**INSTRUCTIONS FOR THE TASK**
Copy out the records unchanged, everything from the line containing "Screen dimensions: 479x314" down to the line containing "Action: click(166, 549)", with both of those lines included.

**Items from a dataset**
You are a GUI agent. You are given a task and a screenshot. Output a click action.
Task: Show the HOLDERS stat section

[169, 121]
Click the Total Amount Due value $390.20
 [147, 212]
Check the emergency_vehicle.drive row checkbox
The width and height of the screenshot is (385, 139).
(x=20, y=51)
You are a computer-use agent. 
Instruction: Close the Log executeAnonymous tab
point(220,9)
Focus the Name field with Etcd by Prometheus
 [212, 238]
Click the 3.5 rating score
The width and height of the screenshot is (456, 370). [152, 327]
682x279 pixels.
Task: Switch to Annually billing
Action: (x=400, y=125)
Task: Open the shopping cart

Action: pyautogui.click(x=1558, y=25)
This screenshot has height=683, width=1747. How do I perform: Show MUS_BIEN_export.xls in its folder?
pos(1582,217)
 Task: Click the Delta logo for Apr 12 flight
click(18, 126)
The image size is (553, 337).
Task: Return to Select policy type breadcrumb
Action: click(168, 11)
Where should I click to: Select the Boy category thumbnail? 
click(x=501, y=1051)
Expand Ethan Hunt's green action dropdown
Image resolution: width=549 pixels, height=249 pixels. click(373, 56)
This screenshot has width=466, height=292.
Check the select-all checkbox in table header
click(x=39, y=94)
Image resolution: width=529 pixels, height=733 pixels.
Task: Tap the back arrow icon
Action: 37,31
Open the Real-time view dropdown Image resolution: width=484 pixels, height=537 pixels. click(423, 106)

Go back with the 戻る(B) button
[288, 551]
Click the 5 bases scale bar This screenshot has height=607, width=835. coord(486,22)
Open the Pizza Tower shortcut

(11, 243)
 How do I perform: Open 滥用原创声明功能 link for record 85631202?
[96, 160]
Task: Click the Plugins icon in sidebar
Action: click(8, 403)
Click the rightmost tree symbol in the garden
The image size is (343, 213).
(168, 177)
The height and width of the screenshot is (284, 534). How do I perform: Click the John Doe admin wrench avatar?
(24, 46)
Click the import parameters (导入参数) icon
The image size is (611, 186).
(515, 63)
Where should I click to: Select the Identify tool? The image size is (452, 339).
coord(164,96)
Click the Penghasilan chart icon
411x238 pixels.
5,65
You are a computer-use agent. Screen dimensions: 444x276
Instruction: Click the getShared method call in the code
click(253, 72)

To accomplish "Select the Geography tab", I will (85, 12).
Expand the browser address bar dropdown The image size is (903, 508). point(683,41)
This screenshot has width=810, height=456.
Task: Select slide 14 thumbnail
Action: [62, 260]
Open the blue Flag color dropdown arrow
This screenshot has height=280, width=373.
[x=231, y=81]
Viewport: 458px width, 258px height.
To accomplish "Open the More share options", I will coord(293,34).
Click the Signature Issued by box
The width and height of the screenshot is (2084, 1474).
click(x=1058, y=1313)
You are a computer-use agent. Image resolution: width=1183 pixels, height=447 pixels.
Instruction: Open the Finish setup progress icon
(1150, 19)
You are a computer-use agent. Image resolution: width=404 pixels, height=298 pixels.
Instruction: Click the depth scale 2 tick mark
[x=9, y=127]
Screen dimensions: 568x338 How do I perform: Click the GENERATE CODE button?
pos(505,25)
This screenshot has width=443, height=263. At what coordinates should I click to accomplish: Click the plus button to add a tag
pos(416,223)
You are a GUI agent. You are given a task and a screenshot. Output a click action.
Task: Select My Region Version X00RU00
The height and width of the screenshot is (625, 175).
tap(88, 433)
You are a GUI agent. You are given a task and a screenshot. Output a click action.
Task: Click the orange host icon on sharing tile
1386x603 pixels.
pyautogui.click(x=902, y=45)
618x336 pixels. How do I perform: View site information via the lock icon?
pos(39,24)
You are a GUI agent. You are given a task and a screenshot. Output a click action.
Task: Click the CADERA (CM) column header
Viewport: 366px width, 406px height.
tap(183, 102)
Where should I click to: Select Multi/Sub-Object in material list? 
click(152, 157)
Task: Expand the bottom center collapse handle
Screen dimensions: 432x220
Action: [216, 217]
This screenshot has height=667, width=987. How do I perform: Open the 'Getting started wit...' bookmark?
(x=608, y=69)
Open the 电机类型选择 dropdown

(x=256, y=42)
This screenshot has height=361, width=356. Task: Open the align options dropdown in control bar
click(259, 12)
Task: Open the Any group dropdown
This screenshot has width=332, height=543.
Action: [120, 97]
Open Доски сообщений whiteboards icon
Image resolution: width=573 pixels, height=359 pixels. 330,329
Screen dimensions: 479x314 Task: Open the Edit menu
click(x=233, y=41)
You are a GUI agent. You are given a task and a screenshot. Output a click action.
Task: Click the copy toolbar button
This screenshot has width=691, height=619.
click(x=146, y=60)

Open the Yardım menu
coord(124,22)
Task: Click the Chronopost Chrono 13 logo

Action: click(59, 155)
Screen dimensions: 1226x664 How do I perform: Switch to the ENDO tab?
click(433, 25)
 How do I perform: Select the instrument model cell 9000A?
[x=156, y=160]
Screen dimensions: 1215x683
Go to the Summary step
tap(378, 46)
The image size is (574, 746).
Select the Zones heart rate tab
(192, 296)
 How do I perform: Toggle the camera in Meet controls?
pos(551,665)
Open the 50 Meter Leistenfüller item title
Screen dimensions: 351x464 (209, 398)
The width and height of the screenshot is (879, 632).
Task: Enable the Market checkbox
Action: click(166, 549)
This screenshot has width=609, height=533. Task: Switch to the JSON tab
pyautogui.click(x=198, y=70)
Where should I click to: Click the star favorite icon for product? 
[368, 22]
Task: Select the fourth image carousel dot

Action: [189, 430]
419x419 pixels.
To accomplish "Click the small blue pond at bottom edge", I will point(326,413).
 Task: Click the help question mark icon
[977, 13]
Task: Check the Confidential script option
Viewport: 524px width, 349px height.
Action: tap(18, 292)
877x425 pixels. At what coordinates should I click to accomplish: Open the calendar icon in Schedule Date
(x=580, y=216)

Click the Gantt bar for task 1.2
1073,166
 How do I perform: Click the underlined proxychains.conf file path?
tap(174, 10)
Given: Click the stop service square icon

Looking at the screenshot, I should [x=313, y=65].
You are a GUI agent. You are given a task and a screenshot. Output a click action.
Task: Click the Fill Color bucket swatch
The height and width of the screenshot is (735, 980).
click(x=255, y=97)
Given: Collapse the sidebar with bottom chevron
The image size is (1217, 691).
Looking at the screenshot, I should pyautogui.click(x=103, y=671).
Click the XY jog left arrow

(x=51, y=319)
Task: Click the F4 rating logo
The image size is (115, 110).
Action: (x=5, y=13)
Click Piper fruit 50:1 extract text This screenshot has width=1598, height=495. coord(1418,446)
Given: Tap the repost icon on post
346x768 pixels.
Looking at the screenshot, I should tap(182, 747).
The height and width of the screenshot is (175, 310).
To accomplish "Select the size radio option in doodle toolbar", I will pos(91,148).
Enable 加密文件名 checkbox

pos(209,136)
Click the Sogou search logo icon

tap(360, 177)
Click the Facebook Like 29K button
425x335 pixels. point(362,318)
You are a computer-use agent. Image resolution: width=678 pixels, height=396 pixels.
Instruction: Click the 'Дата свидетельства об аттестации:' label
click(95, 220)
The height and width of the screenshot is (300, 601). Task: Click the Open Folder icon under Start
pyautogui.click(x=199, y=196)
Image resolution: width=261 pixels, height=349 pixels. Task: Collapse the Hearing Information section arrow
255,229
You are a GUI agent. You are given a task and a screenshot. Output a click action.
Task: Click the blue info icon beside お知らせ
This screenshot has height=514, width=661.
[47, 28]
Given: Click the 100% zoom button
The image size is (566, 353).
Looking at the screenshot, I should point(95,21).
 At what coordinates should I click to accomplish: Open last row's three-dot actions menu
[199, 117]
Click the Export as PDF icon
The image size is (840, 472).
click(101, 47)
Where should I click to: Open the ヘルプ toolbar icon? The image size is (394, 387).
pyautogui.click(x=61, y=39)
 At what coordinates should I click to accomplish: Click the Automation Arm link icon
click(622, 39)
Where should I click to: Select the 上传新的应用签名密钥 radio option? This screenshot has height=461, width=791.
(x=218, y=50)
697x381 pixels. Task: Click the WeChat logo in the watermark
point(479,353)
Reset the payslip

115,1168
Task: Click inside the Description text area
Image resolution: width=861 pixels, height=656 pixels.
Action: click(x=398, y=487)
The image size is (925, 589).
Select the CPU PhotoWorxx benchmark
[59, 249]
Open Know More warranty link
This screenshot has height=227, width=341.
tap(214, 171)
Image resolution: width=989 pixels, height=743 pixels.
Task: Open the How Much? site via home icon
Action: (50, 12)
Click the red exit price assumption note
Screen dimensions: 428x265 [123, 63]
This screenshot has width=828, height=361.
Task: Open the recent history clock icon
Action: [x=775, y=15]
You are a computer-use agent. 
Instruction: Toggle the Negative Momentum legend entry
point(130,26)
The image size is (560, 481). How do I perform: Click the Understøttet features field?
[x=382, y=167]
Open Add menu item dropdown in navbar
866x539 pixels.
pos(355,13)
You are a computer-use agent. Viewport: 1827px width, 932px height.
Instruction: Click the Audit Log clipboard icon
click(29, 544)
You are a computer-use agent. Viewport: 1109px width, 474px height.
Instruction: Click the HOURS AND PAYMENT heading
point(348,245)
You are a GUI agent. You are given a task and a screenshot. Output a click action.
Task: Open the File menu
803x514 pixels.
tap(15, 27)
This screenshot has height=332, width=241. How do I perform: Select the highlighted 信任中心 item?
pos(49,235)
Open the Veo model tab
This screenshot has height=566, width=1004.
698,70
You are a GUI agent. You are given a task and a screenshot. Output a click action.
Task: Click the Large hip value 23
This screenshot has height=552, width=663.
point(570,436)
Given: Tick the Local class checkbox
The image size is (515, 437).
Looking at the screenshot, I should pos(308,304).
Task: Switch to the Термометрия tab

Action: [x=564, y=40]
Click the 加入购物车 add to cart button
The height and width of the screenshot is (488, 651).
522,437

**CORRECT ANSWER**
Screen dimensions: 479x314 Task: Open the Edit menu
click(x=233, y=41)
You are a GUI agent. You are given a task and a screenshot. Output a click action.
Task: Click the copy toolbar button
This screenshot has width=691, height=619.
click(x=146, y=60)

Open the Yardım menu
coord(124,22)
Task: Click the Chronopost Chrono 13 logo

Action: click(59, 155)
Screen dimensions: 1226x664 How do I perform: Switch to the ENDO tab?
click(433, 25)
 How do I perform: Select the instrument model cell 9000A?
[x=156, y=160]
Screen dimensions: 1215x683
Go to the Summary step
tap(378, 46)
The image size is (574, 746).
Select the Zones heart rate tab
(192, 296)
 How do I perform: Toggle the camera in Meet controls?
pos(551,665)
Open the 50 Meter Leistenfüller item title
Screen dimensions: 351x464 (209, 398)
The width and height of the screenshot is (879, 632).
Task: Enable the Market checkbox
Action: click(166, 549)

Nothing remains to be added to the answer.